→ TASK ITEM
Look for "agent" in each line of the entries, and return the matching lines.

→ RECORDS PROVIDED
------------------------------------------------------------

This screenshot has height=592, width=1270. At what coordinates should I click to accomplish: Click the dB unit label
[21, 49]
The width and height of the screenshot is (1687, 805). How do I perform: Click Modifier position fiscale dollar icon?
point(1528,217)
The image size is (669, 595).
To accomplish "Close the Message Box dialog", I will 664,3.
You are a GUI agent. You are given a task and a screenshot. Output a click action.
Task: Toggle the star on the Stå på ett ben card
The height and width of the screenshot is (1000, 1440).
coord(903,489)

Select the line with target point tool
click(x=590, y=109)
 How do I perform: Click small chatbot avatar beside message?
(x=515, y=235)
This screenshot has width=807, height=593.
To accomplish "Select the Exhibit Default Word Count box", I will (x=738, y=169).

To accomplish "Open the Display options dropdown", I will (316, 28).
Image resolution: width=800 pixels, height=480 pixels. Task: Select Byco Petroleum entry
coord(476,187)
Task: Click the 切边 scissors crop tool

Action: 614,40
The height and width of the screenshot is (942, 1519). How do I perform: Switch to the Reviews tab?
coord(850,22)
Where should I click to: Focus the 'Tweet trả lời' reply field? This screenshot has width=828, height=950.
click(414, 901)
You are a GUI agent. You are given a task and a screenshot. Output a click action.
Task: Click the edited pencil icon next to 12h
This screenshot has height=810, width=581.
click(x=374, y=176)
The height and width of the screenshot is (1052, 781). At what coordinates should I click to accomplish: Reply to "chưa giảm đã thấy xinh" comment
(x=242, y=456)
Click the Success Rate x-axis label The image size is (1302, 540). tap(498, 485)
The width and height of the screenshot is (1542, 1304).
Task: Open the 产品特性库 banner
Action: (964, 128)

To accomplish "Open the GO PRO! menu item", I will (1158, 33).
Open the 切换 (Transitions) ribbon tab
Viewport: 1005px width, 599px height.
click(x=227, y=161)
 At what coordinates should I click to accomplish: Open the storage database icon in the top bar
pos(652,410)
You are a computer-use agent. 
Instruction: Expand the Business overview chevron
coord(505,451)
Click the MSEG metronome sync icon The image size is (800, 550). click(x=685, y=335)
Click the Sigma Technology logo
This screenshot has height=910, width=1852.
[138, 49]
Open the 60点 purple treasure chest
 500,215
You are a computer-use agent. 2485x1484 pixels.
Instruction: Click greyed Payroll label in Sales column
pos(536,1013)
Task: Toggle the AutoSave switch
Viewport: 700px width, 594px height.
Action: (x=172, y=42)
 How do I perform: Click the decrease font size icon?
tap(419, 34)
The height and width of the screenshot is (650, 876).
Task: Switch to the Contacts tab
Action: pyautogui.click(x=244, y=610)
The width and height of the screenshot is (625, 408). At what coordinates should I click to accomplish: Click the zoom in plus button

------------------------------------------------------------

→ PROBLEM SOLUTION
You are a GUI agent. You are given a task and a screenshot. Output a click action.
You are a GUI agent. You are given a task and a screenshot. Output a click action.
You are a computer-use agent. 
You are a computer-use agent. 2485x1484 pixels.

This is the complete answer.